As a German company, SAP SE  follows the European Union (EU) Privacy Directive and the Federal German Privacy Act. The SAP data protection agreement acts as the legal basis for commissioned data processing and is based on both regulations.

Does SAP have an appointed data protection officer?

At SAP, we have always viewed the designation of a data protection officer (DPO) as a central part of our data protection strategy. Furthermore, SAP has established an entire data protection and privacy (DPP) team that consists of attorneys, auditors, and technical experts reporting to the DPO.

Is the SAP data protection agreement applicable only to your data center in Europe?

The SAP data protection agreement and  treatment of personal data is applicable globally to all SAP data center and processing locations.

How does SAP ensure that sub-processors protect my personal data?

Sub-processors are used for the processing of personal data. They are subject to data protection agreements that contain the same level of protection as the agreements SAP enters with its customers.
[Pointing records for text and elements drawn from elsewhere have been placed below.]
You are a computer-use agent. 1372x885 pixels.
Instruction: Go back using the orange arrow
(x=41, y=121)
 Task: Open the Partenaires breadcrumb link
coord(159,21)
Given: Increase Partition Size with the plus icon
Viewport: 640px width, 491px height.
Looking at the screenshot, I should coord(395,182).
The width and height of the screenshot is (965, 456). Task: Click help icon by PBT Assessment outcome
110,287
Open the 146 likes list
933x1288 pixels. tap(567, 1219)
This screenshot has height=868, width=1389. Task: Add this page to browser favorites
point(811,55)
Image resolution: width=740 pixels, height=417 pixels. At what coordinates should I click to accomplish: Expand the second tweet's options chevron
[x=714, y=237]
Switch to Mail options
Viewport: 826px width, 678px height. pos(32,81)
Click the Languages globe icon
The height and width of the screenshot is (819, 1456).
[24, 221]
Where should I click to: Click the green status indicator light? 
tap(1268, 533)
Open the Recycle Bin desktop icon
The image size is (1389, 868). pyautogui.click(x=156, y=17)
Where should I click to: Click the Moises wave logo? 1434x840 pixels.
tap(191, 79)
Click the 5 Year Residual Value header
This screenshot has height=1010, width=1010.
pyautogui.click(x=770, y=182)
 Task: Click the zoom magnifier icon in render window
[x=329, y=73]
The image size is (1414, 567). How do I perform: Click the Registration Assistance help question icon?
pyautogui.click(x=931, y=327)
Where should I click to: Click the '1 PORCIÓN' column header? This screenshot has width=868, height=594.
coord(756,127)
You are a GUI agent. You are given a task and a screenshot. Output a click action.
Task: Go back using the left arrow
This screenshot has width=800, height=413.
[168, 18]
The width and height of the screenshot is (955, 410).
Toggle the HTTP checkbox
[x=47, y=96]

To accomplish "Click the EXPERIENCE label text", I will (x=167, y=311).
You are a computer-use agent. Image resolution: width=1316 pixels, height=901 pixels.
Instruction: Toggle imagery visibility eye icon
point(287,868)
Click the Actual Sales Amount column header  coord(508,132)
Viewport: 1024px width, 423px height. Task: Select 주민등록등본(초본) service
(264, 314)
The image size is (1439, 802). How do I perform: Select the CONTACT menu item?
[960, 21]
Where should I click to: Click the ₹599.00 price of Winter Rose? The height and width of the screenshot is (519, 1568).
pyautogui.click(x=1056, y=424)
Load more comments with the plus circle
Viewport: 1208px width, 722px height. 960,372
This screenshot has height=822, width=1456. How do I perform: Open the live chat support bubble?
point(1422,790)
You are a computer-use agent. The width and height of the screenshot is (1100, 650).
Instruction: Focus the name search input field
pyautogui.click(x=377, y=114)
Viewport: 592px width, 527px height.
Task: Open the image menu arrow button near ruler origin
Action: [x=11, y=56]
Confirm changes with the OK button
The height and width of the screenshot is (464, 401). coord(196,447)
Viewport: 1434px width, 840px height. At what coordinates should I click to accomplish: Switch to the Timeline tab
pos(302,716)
How does SAP ensure appropriate security for the storage and processing of personal data?

SAP has implemented and is maintaining technical and organizational measures (TOMs). These TOMs comprise measures in the following areas: physical access control, system access control, data access control, data transmission control, data input control, job control, availability control, data separation control, and data integrity control.

How does SAP provide evidence of compliance with its TOMs?

Depending on the relevant service, SAP provides evidence to the customer by way of certifications that show compliance with ISO 27001 or other standards such as ISAE3402 and ISAE3000.

Does SAP also hold a specific certificate related to data privacy?

SAP has established and implemented a data protection management system (DPMS), based on the British Standard BS 10012:2009. The DPMS is audited annually by internal and external auditors. Evidence is provided through the certificate and a customer audit report.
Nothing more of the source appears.